The minister was speaking at the official handover of Kgoroši Recreational Park to the community of Ga-Kgoroši in Matlala, Polokwane, on Thursday, 20 April.
The R12m project was funded and implemented through the Department of Environmental Affairs’ Environmental Protection and Infrastructure Programme (EPIP), with the aim of creating jobs, skills development and empowerment of small businesses.
The project was implemented using labour intensive methods, as per the requirements of the Expanded Public Works Programme (EPWP). It created work opportunities for at least 171 local people – mostly women and youth, and four people with disabilities.
The project, which commenced in December 2014, included the construction of a perimeter wall, an education centre and storage building, the construction of two ablution facilities for men and women, as well as the installation of paving and braai areas.
Part of the project also included the construction of a control house at the access gate, the installation of a water and reticulation system that utilises septic tanks with French drains, and the planting of trees and general landscaping.
National Biodiversity Economy Strategy
Molewa said that given the country’s rich biological diversity, which offers huge economic potential, government has adopted the National Biodiversity Economy Strategy. The strategy is at the heart of promoting guardianship of wildlife within communities.

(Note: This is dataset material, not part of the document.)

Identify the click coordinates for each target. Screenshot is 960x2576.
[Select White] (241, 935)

“The strategy seeks to increase the biodiversity contribution to the gross domestic product, while conserving the country’s ecosystems. It also aims to contribute to the transformation of the biodiversity economy through inclusive economic opportunities, thereby ensuring equitable benefit of natural resources.
“We realise that we must translate policies into action. To help us achieve that, we have designed our Environmental Protection and Infrastructure Programme to fund and implement projects that seek to ensure that this programme is focused on interventions like greening and open space management, Working on Waste, Working for Land, Working for the Coast, People and Parks, Wildlife Economy and Youth Environmental Services projects,” said Molewa.
The minister said that by planting indigenous trees and beautifying the area, the department has contributed to improving the integrity of the natural environment, adding significantly to biodiversity conservation.
Both accredited and non-accredited training opportunities were created for local community members, and those employed in the project have been equipped with the necessary skills that will enable them to find other employment opportunities upon exit from the projects, or even start their own small businesses.
“Other initiatives that we committed to implement in Limpopo over a three-year Medium Term Expenditure Framework, include Wildlife Economy and People and Parks projects. We are delivering on our commitment to working with communities in empowering them through job opportunities and skills development.
“People and Parks invests in infrastructure development and biodiversity conservation for economic benefits by ensuring the local communities are involved in the management of protected and surrounding areas.
“This programme serves as a means of redress to the injustices of the past. Through the People and Parks Programme, we invest in infrastructure development and biodiversity conservation for economic benefits. In this mechanism we promote biodiversity values in the proclaimed protected and surrounding areas,” the minister said.